Other early benefits have been a mixed bag.

Millions of people are getting preventive care that now must be provided at no additional cost to patients. Birth control for women soon will be on that list. Insurance premium increases are getting more scrutiny.

But a program of tax credits for small businesses has seen little acceptance. The administration is in the awkward position of asking congressional Republicans to help fix it.

A highly promoted program that provides a lifeline to people denied coverage because they already had medical problems has probably saved lives. But enrollment in the Pre-Existing Condition Insurance Plan has been disappointing, with only about 50,000 people nationwide.

Glenn Nishimura, a consultant from Little Rock, Ark., checked it out and found his premiums would come to about $6,300 a year.

“It’s out of my price range,” said Nishimura. It makes more financial sense to take care of his high blood pressure and high blood sugars by paying out-of-pocket and gambling that his health will hold up, he reasons. In three years he’ll be eligible for better coverage under Medicare.

If the health care law is upheld, it will bring some relief against such risks for millions of people such as Nishimura.

Starting in 2014, insurers will have to accept all applicants regardless of prior health problems. Also that year, many middle-class people will qualify for federal subsidies to lower the cost of their premiums. Consumers will have access to competitively priced private insurance through new state-based markets called exchanges.

At the same time, Medicaid would be expanded greatly to cover millions more low-income people, childless adults who do not now qualify.

Between the two approaches, more than 30 million uninsured people are expected to obtain coverage. Millions more will gain the security of knowing they can’t be turned down for health insurance if they switch jobs.

That’s critical for Natalie Hough, a college sophomore from Hillsborough, N.C. An aspiring artist, Hough has a heart condition that probably would make her uninsurable if she had to apply on her own later in life. Starting in 2014, insurers will not be able to turn away people like her.

“It’s definitely peace of mind, knowing that I can go to a hospital if I need to,” she said. “I’m an art major, and I’m not going to make billions of dollars.”

But such changes hinge on whether the law’s requirement that most people have health insurance is upheld by the Supreme Court.

This individual mandate, the main target for the law’s critics, also takes effect in 2014. Without it, many experts fear that the new exchanges, the state-based markets for private insurance, won’t work. Healthy people would be tempted to postpone signing up until they get sick, raising costs for everybody.

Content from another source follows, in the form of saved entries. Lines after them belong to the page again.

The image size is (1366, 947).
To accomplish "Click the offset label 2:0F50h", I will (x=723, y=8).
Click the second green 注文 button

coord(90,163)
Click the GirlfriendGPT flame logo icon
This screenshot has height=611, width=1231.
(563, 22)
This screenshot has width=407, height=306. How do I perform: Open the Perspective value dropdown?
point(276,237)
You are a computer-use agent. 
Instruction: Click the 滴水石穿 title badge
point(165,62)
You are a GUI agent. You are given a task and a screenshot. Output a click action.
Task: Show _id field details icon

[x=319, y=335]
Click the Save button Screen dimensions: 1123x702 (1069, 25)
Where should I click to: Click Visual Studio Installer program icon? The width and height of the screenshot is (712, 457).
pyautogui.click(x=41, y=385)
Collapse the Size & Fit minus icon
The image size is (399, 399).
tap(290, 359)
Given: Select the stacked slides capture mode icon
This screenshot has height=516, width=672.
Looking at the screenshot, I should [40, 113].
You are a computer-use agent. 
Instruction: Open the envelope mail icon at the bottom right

Administration lawyers have advised the court that if it strikes down the mandate, it also should invalidate the requirement that private health insurers accept customers with health problems.

If the court leaves the rest of the law in place, the Medicaid expansion could continue.

But even if Obama’s plan to expand coverage survives its test of constitutionality, expect the law’s cost-control measures to remain under attack.

One is an independent board that would have the power to curb excessive increases in Medicare spending by ordering cuts if Congress fails to act first. Republicans call it a “rationing board,” although the law specifically bars the yet-to-be-named panel from restricting access. The health care industry opposes the board; efforts to do away with it or diminish its role seem to be gaining ground.

“It would work like a random tax on medical innovation,” said economist Douglas Holtz-Eakin, a Republican adviser. “If you were an innovator, why would you want to bring something new to market when the biggest payer in the country is periodically lopping off spending?”

The other main cost-control measure is a tax on generous health insurance plans. Labor unions oppose it.

It won’t take effect until 2018, a year after a second Obama term would have ended.